Şu kadar ki kabız, o şeyi suiniyet ile elden çıkarmış yahut onu elden çıkarır iken bilahare red ve iadeye mecbur olacağına vakif bulunmuş olursa red ve iadeye mecburdur.”


 


—İyiniyetli olan elinde kalanını geri verir…emeklilerin elinde de para kalmaz…


Yukarıda verilen Borçlar Kanunu’nun 62 ve 63 üncü maddeleri gereğince SGK’nın öğretmene haksız yere ödediği emekli aylıkları ile faizlerini geri alabilmesi için sizin öğretmenin kötü niyetli olduğunun SGK tarafından kanıtlanması gerekir.
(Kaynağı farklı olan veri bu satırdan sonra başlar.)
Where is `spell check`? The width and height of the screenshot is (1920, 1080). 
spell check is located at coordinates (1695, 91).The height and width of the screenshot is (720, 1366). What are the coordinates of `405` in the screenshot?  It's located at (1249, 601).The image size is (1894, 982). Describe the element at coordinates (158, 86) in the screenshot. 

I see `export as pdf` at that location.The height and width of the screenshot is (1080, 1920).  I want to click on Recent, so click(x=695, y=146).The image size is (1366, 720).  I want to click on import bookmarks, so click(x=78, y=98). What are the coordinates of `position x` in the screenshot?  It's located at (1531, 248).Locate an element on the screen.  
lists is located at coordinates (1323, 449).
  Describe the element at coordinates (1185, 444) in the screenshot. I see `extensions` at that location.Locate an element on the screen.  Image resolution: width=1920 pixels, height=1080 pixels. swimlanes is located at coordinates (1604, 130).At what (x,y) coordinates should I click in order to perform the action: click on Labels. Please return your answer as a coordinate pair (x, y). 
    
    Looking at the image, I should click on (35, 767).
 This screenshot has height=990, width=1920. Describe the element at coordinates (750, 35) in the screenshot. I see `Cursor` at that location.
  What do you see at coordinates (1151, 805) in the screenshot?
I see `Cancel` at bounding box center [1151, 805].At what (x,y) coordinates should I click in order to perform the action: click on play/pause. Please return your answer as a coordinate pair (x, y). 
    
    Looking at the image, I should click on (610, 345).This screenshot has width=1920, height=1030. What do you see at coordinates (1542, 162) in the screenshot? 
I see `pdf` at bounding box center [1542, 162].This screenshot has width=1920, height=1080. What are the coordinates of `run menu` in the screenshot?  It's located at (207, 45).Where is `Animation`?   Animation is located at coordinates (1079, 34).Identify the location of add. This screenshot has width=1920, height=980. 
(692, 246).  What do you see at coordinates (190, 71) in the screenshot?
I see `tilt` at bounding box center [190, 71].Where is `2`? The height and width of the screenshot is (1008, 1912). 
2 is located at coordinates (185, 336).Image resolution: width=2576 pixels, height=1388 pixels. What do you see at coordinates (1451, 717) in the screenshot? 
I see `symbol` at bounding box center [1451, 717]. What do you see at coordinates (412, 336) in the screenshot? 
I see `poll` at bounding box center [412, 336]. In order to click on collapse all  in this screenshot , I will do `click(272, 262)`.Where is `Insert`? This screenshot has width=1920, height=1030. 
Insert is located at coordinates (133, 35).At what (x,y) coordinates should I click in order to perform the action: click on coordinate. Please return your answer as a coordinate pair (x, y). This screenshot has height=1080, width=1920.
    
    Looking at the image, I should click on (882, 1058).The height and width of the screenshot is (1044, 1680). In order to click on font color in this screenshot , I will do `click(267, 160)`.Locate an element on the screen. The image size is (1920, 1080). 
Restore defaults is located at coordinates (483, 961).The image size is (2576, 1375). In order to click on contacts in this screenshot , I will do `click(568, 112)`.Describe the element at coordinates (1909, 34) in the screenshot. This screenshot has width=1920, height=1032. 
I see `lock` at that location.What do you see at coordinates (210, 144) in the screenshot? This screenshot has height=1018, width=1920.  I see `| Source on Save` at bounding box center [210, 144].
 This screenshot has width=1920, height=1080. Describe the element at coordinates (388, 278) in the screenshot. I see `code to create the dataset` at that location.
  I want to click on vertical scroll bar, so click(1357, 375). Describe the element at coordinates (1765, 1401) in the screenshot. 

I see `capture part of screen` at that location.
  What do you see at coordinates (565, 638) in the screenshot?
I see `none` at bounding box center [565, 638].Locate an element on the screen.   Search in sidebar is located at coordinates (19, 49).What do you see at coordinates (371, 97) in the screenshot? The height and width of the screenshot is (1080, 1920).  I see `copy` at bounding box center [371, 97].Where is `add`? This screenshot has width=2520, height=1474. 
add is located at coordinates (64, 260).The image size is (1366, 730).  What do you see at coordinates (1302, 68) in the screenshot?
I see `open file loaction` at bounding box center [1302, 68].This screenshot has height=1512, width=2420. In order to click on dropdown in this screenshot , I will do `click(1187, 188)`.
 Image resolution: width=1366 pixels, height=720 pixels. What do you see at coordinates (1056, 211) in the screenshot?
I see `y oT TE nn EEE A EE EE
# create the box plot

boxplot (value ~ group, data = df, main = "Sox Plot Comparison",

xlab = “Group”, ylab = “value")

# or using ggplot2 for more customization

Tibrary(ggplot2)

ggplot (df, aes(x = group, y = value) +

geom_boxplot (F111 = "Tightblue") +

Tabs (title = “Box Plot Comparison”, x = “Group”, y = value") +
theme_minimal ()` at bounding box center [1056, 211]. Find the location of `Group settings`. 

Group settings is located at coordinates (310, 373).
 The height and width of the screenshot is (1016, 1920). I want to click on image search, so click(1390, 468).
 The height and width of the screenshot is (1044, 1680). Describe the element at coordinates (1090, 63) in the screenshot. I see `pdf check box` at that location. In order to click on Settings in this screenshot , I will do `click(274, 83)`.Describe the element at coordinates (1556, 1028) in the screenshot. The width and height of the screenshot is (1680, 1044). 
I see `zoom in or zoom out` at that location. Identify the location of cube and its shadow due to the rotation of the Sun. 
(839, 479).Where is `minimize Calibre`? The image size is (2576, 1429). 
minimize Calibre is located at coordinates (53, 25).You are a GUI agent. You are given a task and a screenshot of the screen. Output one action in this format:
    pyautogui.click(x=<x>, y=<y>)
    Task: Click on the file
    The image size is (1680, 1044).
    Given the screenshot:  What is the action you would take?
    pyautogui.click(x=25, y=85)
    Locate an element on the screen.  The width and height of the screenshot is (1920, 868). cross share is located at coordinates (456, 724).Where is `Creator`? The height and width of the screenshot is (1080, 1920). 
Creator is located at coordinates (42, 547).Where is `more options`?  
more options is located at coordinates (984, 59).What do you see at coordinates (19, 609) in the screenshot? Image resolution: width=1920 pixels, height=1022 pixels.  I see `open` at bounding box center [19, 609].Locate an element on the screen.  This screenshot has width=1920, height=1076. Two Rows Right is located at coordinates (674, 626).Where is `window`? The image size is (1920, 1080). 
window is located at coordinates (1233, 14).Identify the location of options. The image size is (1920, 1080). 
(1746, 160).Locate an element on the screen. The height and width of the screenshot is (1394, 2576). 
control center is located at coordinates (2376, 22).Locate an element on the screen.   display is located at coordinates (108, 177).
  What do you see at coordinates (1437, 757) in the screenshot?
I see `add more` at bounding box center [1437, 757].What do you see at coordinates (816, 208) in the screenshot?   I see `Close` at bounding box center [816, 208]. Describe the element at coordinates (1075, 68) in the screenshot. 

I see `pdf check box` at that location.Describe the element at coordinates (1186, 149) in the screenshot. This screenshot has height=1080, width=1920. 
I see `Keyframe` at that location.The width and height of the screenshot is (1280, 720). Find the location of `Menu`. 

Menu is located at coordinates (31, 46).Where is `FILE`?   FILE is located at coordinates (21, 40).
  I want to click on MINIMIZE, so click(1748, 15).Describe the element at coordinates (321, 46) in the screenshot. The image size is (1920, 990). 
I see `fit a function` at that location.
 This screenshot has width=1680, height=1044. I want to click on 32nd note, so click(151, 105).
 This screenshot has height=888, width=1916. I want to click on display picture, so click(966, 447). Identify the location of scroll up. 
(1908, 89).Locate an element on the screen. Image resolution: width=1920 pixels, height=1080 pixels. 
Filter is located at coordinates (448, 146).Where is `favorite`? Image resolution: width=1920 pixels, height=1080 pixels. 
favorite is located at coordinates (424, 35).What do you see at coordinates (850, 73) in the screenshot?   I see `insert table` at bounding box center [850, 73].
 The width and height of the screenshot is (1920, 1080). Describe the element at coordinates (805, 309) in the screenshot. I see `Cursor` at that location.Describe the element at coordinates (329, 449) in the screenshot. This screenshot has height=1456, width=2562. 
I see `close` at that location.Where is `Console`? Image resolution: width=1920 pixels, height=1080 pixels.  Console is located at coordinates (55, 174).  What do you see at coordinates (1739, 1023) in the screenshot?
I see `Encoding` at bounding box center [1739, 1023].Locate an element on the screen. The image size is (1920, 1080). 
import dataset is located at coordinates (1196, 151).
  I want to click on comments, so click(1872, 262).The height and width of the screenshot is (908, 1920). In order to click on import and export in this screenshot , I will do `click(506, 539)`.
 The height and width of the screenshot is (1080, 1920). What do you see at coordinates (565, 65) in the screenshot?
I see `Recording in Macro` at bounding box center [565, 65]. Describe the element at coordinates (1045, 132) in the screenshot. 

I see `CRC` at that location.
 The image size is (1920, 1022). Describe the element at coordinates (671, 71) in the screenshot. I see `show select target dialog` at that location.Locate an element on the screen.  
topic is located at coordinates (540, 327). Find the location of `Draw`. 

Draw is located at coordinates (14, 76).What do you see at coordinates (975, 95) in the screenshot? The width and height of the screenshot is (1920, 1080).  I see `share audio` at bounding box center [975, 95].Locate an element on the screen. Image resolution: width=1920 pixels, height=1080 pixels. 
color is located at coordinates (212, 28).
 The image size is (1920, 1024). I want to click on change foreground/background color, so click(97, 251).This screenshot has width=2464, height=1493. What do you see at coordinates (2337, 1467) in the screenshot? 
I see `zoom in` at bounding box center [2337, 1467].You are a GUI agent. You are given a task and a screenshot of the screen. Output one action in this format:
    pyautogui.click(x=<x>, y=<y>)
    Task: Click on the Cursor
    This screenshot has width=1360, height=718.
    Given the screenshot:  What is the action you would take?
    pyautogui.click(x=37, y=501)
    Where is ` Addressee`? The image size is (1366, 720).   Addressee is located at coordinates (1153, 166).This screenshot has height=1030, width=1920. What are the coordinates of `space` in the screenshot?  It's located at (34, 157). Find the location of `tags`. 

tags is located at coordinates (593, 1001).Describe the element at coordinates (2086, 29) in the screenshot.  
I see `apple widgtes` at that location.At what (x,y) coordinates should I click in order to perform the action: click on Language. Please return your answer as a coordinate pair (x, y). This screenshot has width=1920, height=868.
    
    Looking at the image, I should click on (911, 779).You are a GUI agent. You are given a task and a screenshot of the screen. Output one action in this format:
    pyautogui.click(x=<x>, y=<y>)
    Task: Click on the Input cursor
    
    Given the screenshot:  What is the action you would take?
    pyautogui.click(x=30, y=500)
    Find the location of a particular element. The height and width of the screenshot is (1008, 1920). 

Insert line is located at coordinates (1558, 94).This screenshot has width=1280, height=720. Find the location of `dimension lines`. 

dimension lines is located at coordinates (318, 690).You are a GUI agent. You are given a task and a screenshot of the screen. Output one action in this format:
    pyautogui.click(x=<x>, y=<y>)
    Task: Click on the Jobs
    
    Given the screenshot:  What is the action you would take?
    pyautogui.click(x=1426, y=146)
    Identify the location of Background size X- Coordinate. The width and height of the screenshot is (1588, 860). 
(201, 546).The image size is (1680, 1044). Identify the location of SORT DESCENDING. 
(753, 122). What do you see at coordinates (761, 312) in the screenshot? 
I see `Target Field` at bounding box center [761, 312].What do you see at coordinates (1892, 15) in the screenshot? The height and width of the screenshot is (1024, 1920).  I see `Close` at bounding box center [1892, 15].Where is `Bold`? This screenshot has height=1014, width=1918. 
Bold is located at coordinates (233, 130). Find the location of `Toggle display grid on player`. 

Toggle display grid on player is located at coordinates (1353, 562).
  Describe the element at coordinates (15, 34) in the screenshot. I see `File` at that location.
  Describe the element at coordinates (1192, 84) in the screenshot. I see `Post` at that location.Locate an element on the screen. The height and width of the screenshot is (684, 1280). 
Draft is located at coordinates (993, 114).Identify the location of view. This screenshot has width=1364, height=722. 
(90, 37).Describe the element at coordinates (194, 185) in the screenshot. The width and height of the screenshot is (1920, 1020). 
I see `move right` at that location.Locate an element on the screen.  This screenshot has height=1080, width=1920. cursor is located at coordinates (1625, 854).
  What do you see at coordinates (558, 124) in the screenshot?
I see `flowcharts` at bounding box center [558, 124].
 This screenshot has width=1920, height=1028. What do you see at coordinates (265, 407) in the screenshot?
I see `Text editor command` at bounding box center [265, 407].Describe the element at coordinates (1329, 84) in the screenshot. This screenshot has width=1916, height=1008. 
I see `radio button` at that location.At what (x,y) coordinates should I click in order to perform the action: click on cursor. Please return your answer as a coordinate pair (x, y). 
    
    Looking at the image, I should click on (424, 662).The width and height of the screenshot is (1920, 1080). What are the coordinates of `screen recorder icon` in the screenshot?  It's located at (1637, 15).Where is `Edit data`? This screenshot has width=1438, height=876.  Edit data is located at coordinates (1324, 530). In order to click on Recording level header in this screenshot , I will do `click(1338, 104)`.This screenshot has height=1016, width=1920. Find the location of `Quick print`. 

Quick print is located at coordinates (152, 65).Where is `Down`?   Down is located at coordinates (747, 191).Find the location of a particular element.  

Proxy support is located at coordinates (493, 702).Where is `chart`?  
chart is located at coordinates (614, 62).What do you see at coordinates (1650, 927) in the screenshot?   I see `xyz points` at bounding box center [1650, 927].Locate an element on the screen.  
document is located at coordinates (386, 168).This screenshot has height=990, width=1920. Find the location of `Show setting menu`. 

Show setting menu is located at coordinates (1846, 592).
Mesela benzer bir olayda YARGITAY 10. Hukuk Dairesi, (Esas: 2002/2717, Karar: 2002/3160 ,Tarih: 08.04.2002) bir kararında;


 “ÖZET: Borçlar Kanununa göre; sebepsiz zenginleşen kişinin, iade borcu ile yükümlü tutulabilmesi için kötü niyetli olduğunun kanıtlanması gerekir. Davacının iyi niyetli olduğunun kabulü asıldır. Davacının kötü niyetli olmadığı ve Kurumu yanıltmadığı dava dosyasındaki bilgi ve belgelerden açıkça anlaşılmaktadır. Kaldı ki, Davalı Kurumca davacının kötü niyetli olduğu iddia ve ispat edilmemiştir. (506 sayılı SSK. m. 19, 26, 92) (818 sayılı BK. m. 63)”


Emeklinin iyiniyetli olduğunu bu nedenle sadece elinde kalanı iade etmek zorunda kaldığını belirtip hemen arkasından da;


Yaşam deneyleri ve günümüzün ekonomik koşullarına göre davacının,kendisine ödenen dava konusu yaşlılık aylıklarını tüketerek elden çıkarmak zorunda kalan, günü tarihine ve kıtı kıtına geçinen kimselerden olduğunun da kabulü gerekir. Şüphesiz bu yönden bir kuşku ve duraksama duyulması halinde Mahkemenin gerekli inceleme ve araştırma yapabileceği de tartışmasızdır.”


diyerek de emeklilerin ancak yaşamlarını devam ettirdiklerini ve ellerinde bir şey kalmadığından emeklinin SGK’ya borçlu olmadığına karar vermiştir.